E-クラッチの長所がとくに活きそうだと感じたのはタンデム走行。タンデム時の発進や変速には、とても気を遣いますよね。でも、E-クラッチならどちらも極めてスムーズでギクシャク感は皆無。これなら、後ろに乗せた奥様や彼女も乗り心地に満足してくれるはずです。
また、とにかくスムーズなシフトフィーリングは、サーキット走行との相性も良さそう。自走で走行会に参加して、CBR650Rならではのフレンドリーなスポーツ性を満喫し、自宅とサーキットの往復はオートクラッチで楽に移動する……なんて使い方も容易に想像できます。
そもそもCBR650Rは、扱いやすさとパワーのバランスに優れていて、ツーリングからサーキット走行までさまざまな遊びに適応できるモデル。
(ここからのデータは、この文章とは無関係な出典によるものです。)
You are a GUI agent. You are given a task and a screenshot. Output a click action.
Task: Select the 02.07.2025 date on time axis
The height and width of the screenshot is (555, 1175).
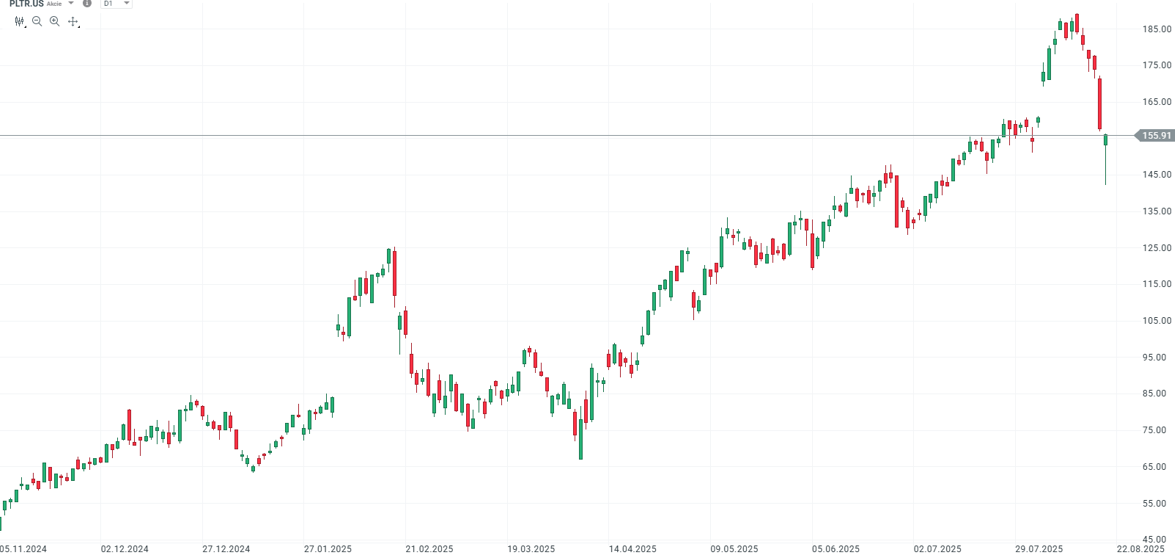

そこにE-クラッチという新たな機構が加わったことで、走りの質や操縦しやすさがさらに磨かれています。加えて、’24年型ではスタイリングにも変更が施され、フレンドリーな乗り味は維持したまま、よりシャープで最新CBRらしい雰囲気に。つまり、これまで以上に多様な魅力が備わっています。
スタンダードとE-クラッチ仕様の価格差はたった5万5000円。以前からコスパ最高のエンジョイモデルとして注目していたCBR650Rですが、そのE-クラッチ仕様は、本当に多くのライダーにオススメしたいバイクでした!
CBR650R E-Clutch:SHIZUKAの評価
1)スタイリング:’24年型のテールまわりは私好みのシャープな雰囲気。フロントまわりは現行CBRシリーズとのイメージ共通化がさらに進みました。
2)スポーツ性:E-Clutchのおかげでクイックシフターの変速ショックは極めて少なく、楽するための機構と思いきやスポーツ性も大幅アップ!
3)ツーリング:渋滞に巻き込まれても疲労が少なく、誰でもスムーズな変速ができるなど、E-Clutchにはツーリングを楽しくする要素がたっぷり!
4)街乗り:発進停止や低速走行時にエンストするリスクがなく、レバーを握るだけでマニュアルクラッチになるので、とても乗りやすいです。
5)コストパフォーマンス:自動クラッチ制御でもマニュアルクラッチ操作でも乗れて、ツーリングもスポーツも最高に楽しいのにこの価格。超お得です!!
SHIZUKAのお気に入りポイント
【シフトショックがとにかく少ない!!】
上下クイックシフターの標準装備は、ミドルクラス以上のスポーツモデルなら珍しくない時代になりましたが、変速時もクラッチを瞬間的かつ繊細に自動制御するHonda E-Clutchは、シフトチェンジが超スムーズで感動しました。
【肩肘張らず乗れる適度な車格と性能】
そもそもCBR650Rは、以前から大好きなバイク。レースユースも考慮したスーパースポーツと比べたら、ツーリングや街乗りは快適で、サーキットではギンギンに攻めなくてもスポーツライディングの楽しさを満喫できます
●まとめ:田宮 徹 ●写真:楠堂亜希
※当記事は(株)内外出版社ヤングマシン掲載記事(2025年3月号)の内容を編集・再構成したものです。